A cancer diagnosis is a devastating thing, which can spread tumour-like into every aspect of a patient’s life. As well as the physical effects, the disease can eat away at everything from jobs to relationships.
The damage that cancer treatments can do to fertility is one of the most painful aspects for many people.
High dose chemotherapy and radiotherapy can cause temporary or permanent infertility, leaving many with the devastating realisation that the treatment which could save their lives could destroy any chance of having children.
It becomes even more complex with child patients, as if young boys and girls are given these treatments before they reach puberty, it can remove any chance of fertility before it starts.
Researchers from Edinburgh University have spent the best part of 20 years trying to restore fertility to cancer patients.
All of those hours in the lab has resulted in the recent announcement that a healthy baby boy had been born to a woman whose ovarian tissue had been frozen more than a decade before.
The woman, who has not been named, decided to have a section of her ovary frozen after she was diagnosed with a rare form of kidney cancer in her 20s.
Doctors re-implanted the tissue last year and she was able to give birth naturally.

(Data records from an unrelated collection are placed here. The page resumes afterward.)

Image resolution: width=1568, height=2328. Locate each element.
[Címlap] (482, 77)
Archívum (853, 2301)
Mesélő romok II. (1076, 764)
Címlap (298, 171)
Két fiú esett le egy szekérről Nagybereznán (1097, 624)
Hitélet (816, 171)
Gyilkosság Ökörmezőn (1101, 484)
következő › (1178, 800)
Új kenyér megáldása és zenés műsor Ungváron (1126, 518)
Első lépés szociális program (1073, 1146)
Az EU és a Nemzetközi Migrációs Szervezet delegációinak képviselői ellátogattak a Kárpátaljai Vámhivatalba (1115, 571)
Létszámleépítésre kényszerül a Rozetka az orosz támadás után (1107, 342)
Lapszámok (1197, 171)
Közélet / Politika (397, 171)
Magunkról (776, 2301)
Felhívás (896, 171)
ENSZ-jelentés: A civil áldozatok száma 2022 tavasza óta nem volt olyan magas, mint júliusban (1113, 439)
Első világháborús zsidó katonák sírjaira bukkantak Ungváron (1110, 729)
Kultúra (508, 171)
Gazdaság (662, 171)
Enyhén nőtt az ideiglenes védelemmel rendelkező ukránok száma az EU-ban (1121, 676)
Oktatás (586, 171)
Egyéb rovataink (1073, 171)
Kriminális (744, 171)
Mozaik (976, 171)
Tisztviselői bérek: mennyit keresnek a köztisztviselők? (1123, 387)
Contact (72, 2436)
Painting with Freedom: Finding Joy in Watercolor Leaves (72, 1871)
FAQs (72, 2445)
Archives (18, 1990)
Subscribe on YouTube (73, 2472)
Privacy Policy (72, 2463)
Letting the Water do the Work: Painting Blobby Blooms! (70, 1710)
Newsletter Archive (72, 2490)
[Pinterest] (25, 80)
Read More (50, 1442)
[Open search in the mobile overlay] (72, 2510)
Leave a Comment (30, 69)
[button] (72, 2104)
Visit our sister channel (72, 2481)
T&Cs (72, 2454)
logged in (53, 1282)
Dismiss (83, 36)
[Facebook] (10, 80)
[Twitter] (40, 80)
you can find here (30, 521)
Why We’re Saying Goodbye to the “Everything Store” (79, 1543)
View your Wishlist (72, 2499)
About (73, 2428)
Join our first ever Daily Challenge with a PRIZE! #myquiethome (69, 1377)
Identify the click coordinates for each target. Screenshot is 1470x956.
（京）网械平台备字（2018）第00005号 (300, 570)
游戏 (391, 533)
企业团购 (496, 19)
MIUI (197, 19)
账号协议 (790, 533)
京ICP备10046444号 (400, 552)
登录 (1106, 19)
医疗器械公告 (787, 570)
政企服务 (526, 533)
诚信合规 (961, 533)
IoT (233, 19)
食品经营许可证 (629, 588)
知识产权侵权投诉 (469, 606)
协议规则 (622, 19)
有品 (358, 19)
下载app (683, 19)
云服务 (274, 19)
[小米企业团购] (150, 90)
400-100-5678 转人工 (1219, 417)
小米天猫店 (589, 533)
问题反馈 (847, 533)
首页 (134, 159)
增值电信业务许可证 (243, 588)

Not everyone wants to have a child but for those who do, this advance offers an extraordinary glimmer of hope.
The breakthrough would not have been possible without the extraordinary foresight of scientists who encouraged women to start freezing their ovarian tissue in the 1990s, despite not yet knowing how on earth they were going to successfully implant this back into the womb.
Impressive medical advances made since then have meant that this woman could become a mother despite going through the menopause when she was in her 20s due to her cancer treatment.
It is very encouraging that scientists are now hoping to replicate this progress with boys by freezing testicular tissue in children as young as a year old.
Restoring fertility is men is more challenging than in women as prepubescent boys are not yet able to produce sperm.
But lead scientist Dr Rod Mitchel insisted he was confident that the science will catch up over the next 20 years to allow this generation of boys to become fathers.
A six-year-old boy from Aberdeen, known only as Charlie, has become one of the first patients to undergo the procedure after he was diagnosed with a brain tumour.
It must have been a difficult decision for his patients to take and parents must be supported to ensure they are fully appraised of the risks and services available to them.
But what a chance this child has been given to lead a life beyond his cancer diagnosis.
Ethical concerns will always be raised around fertility treatments but the Scottish Council on Human Bioethics suggested that no issues were presented if the tissue implanted is the patient’s own.
Of course there will be questions as the treatment develops but for now this announcement should be celebrated, not just as a tremendous scientific advance but as a spark of hope for people who have come so close to losing everything.